Reproduce the rows between the line holding "The image size" and the line holding "click(x=820, y=77)", inclusive, switching "plus button" to "increment button" and leaving everything else unchanged. Omit the pictures from your answer.

ENTRIES:
..............................
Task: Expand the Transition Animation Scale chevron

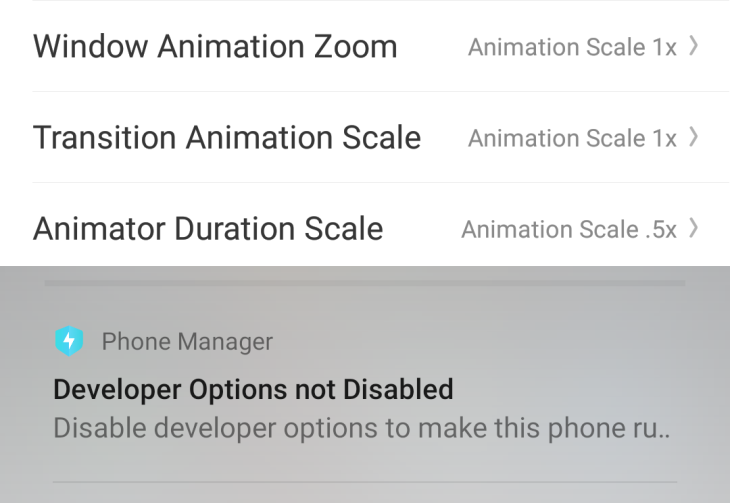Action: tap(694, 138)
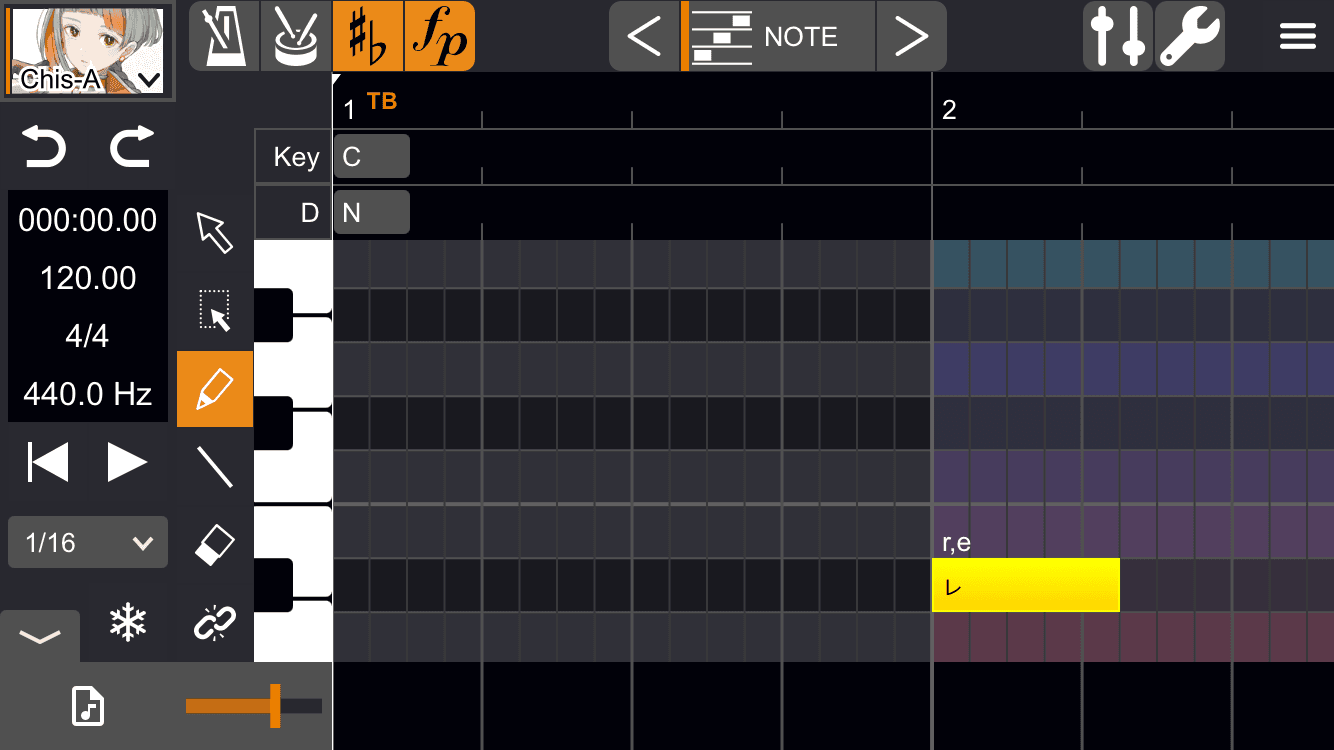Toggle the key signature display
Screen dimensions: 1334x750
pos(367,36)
..............................
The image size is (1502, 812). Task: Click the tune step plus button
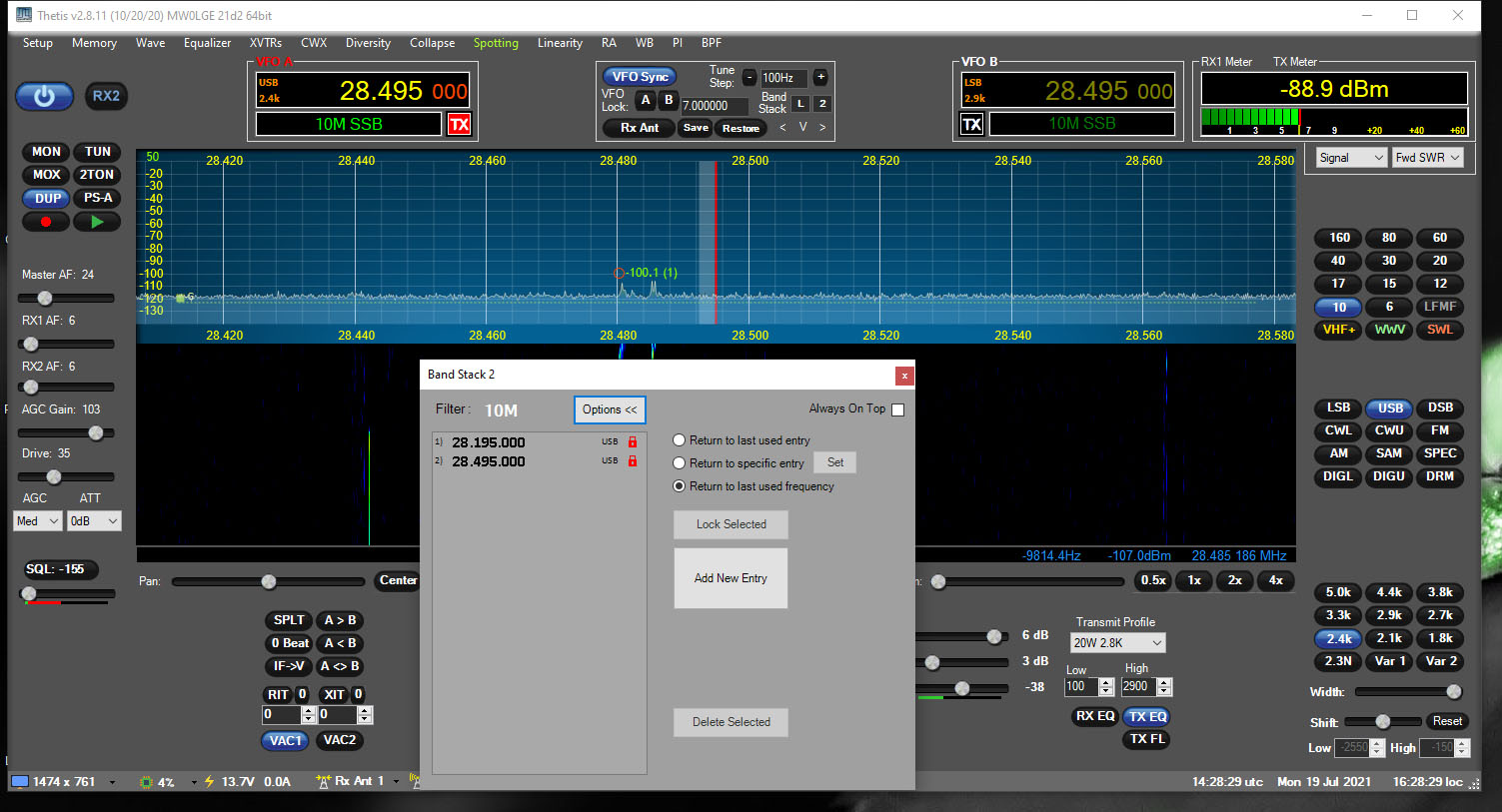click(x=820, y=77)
..............................
EXERCISE ANSWER:
The image size is (1502, 812). Task: Click the tune step increment button
click(x=820, y=77)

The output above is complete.